In the course of six days, the Pride have altered the balance of power in the Colonial Athletic Association and discovered a new horizon.
It started Saturday when they shocked the 18th-ranked College of Charleston in South Carolina. Hofstra followed that on Thursday with a sensational encore, a scintillating 76-72 victory over preseason favorite Towson before 2,023 at Mack Sports Complex. It put them in a tie for first place.
“Our play at Charleston prepared us for tonight,” Pride coach Speedy Claxton said. “That was a big win [in] a big-game atmosphere. My guys knew what was at stake . . . We knew if we won that game, we’d hold a tiebreaker if something weird happens down the stretch.”
Something weird did happen as he was speaking those words. Drexel finished off a 70-69 home win over Charleston, vaulting Hofstra (16-8, 9-2) into the driver’s seat for the top seeding in next month’s CAA Tournament. The Cougars also are 9-2, but Hofstra holds the tiebreaker.
“The league is up for grabs and the [NCAA] Tournament is up for grabs,” Claxton said.
Hofstra was unshakable against the Tigers in avenging a 21-point loss in Maryland last month.

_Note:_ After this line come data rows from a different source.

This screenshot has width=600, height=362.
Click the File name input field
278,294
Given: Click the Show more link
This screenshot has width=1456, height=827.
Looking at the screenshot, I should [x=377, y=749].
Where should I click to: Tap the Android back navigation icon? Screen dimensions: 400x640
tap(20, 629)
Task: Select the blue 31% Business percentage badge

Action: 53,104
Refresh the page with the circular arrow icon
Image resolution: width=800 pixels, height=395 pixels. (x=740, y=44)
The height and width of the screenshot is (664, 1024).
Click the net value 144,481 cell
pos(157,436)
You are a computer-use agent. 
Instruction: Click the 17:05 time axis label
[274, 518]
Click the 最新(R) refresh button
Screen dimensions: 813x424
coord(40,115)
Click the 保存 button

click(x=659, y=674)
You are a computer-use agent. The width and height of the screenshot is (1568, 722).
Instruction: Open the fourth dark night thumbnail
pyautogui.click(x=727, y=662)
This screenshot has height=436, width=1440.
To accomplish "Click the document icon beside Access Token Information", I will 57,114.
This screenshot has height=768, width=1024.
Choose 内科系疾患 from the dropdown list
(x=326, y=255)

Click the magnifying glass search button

Towson (16-8, 8-3) led by 11 with 3:05 left in the first half, by eight with 12:10 to play and — after Hofstra grabbed a momentary one-point edge — by seven with 6:33 left as Nicolas Timberlake made his seventh three-pointer in a 32-point effort.
Aaron Estrada (27 points) and Tyler Thomas (20 points) led the Pride back. Estrada had 20 points and Thomas 12 in the second half.
The teams exchanged haymakers down the stretch. Estrada’s three-pointer with 2:44 left put the Pride up 70-67 and Towson answered with Ryan Conway’s three-pointer. Warren Williams made a one-hander in the lane, but Timberlake responded with a jumper for a tie at 72.
Finally, Thomas made a step-back jumper in the lane with 58 seconds left to break the final tie and, after a stop, Estrada made both ends of a one-and-one to ice it.
“We preach never giving up and keep fighting,” Estrada said. “We never put our heads down. We were never making faces. We just kept playing and that put us back in the game.”
Bryce Washington and Williams were the unsung heroes. Washington entered averaging 2.6 points and scored 12 on four three-pointers. The 6-9, 247-pound Williams had 10 points and gave Hofstra the muscle to compete with the more physical Tigers.
“We were talking about validation leading up to this game,” Claxton said. “It was a great emotional win — great ‘road kill’ — but we had to follow it up with another win. This game was even more important [once] we won at Charleston. We knew it. We were ready.”